Reproduce word for word the part of the gratuity judgment below, starting at "As already discussed" and ending at "as to costs.".

SELECTED PASSAGE →
┌────────

As already discussed above, the petitioner was not terminated at all which is a condition sine qua non to bring his case under Sub-section (6) of Section 4 of the Payment of Gratuity Act, 1972. 13. In these circumstances, the impugned order is liable to be quashed and is hereby quashed. it is directed that the amount of gratuity payable to the petitioner be immediately paid to the petitioner with the applicable interest rate from the date on which the first became entitled for the same. However, it is made clear that the respondents are at liberty to recover the amount from the petitioner, if the occasion so arises in accordance with law. 14. Resultantly, the petition is allowed and there shall be no order as to costs.

└────────

GIVEN INFORMATION →
┌────────

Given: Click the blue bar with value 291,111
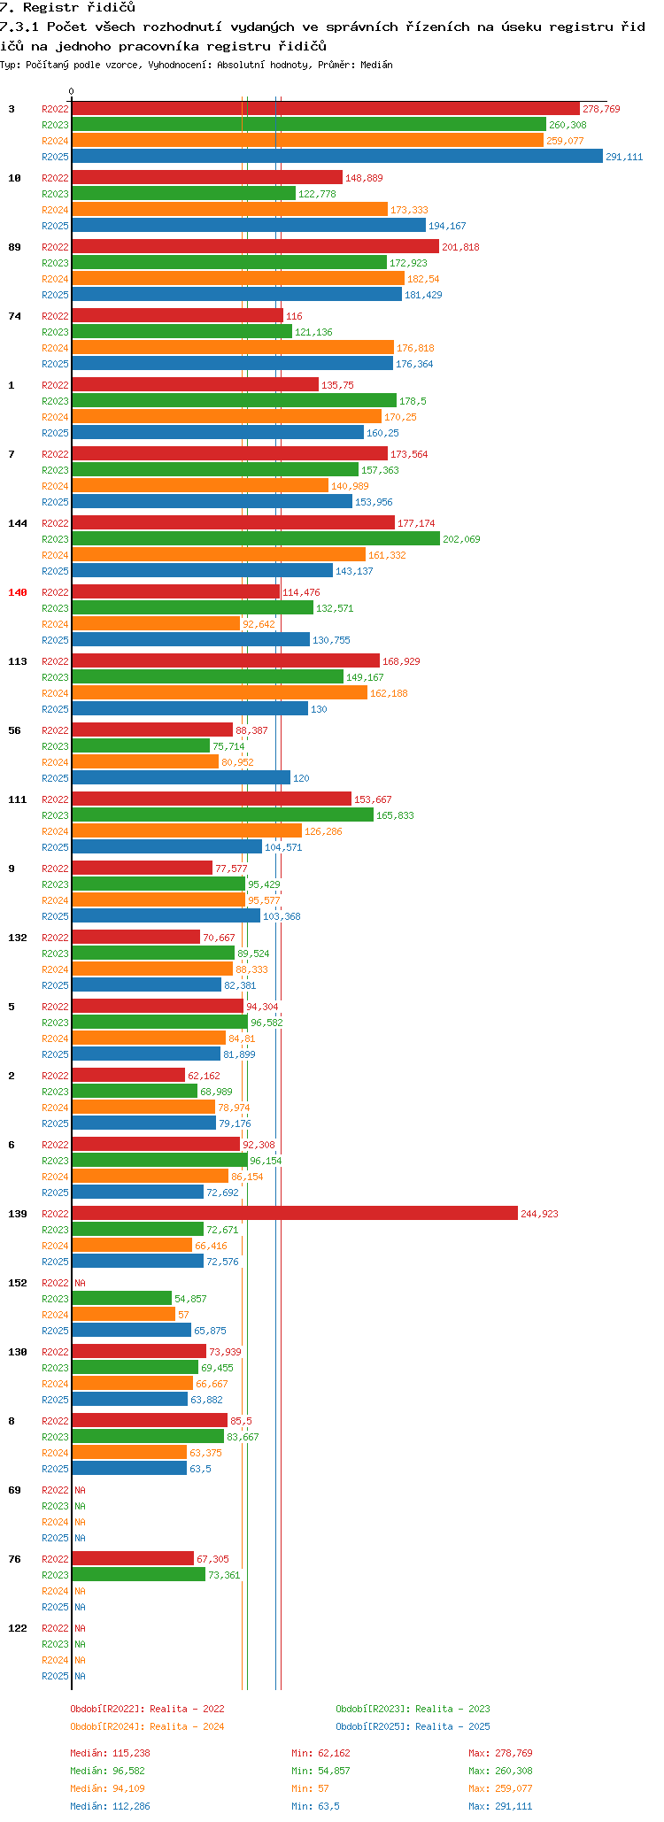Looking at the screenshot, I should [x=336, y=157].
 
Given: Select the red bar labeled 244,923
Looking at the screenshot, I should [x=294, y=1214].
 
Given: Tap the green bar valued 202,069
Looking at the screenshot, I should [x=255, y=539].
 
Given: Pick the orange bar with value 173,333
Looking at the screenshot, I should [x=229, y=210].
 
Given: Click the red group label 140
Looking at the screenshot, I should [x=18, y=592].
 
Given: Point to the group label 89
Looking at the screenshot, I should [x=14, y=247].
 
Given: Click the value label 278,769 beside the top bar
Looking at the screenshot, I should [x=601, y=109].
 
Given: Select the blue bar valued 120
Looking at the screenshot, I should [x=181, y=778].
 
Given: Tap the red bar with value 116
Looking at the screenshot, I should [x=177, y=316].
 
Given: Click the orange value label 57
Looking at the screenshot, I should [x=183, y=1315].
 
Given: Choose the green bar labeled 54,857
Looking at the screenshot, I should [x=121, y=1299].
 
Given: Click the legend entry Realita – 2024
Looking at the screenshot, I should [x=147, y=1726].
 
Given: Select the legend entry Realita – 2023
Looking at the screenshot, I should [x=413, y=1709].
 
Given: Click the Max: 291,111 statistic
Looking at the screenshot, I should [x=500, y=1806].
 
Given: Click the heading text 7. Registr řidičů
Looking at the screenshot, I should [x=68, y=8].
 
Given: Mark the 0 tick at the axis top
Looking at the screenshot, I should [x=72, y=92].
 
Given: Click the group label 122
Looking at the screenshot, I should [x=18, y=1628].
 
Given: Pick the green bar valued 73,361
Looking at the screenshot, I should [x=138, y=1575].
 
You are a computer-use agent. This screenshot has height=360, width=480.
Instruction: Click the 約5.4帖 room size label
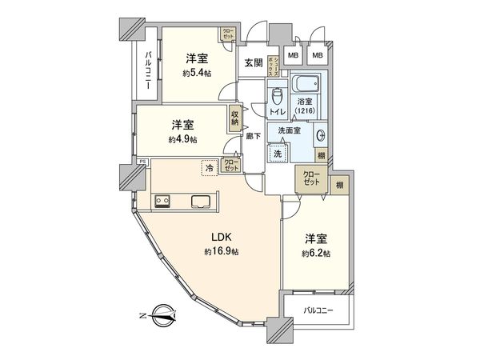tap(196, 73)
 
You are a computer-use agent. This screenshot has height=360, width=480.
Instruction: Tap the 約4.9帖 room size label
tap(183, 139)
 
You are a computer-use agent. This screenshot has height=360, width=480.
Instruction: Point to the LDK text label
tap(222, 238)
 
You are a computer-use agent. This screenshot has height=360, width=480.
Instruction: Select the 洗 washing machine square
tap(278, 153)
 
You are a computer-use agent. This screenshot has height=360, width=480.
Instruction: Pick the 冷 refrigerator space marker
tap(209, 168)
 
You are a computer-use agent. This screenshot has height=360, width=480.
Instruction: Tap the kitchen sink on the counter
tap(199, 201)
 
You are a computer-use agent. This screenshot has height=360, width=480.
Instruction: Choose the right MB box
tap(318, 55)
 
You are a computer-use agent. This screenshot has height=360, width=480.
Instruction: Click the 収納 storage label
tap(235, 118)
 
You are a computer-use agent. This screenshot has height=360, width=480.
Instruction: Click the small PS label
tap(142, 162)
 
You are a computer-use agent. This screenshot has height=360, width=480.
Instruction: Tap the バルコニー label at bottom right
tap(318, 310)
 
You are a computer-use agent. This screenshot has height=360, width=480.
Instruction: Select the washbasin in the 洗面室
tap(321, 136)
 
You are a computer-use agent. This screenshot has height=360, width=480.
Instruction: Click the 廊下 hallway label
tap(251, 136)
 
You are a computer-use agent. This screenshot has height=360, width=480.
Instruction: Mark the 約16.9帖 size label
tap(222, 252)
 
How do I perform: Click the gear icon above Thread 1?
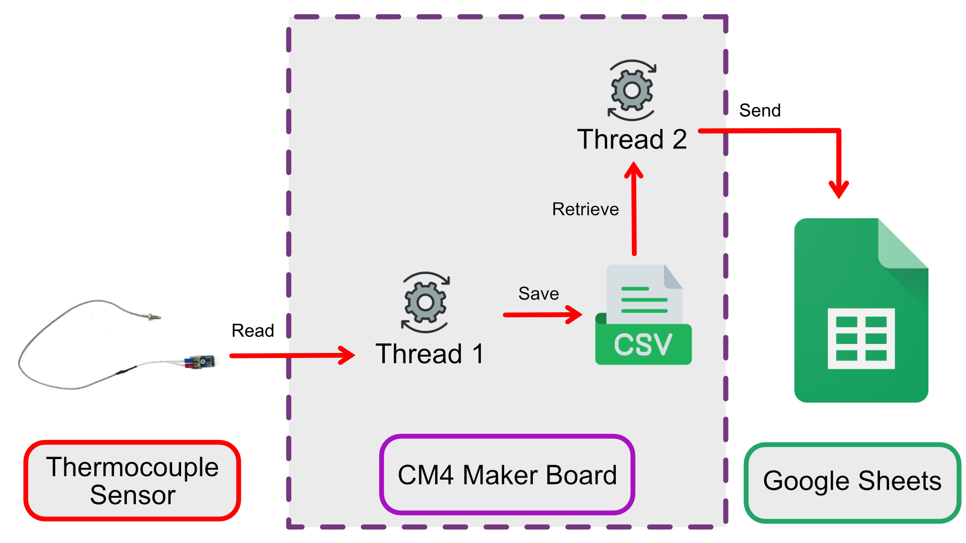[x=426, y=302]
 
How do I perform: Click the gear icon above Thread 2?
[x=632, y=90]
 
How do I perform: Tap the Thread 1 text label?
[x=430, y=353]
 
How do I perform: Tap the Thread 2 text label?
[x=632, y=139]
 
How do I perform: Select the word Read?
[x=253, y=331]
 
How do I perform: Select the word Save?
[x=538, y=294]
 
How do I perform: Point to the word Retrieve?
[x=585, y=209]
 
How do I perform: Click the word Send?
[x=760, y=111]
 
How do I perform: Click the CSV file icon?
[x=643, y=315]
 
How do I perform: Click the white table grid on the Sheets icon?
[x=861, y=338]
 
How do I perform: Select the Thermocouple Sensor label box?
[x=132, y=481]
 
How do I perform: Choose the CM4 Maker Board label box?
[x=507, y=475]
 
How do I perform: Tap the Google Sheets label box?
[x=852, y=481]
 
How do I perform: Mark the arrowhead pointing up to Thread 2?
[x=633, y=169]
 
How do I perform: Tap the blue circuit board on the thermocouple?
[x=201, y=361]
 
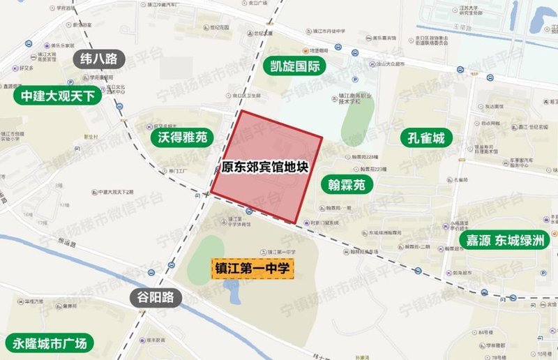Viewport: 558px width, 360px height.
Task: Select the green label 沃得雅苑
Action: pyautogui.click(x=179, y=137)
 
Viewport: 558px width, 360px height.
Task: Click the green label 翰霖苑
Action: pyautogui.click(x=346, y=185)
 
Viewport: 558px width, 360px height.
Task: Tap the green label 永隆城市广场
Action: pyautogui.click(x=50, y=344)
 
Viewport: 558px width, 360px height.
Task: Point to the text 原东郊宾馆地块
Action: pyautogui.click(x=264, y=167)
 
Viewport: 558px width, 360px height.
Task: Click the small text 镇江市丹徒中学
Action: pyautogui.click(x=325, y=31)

└────────

ANSWER FOR THIS EXERCISE →
As already discussed above, the petitioner was not terminated at all which is a condition sine qua non to bring his case under Sub-section (6) of Section 4 of the Payment of Gratuity Act, 1972. 13. In these circumstances, the impugned order is liable to be quashed and is hereby quashed. it is directed that the amount of gratuity payable to the petitioner be immediately paid to the petitioner with the applicable interest rate from the date on which the first became entitled for the same. However, it is made clear that the respondents are at liberty to recover the amount from the petitioner, if the occasion so arises in accordance with law. 14. Resultantly, the petition is allowed and there shall be no order as to costs.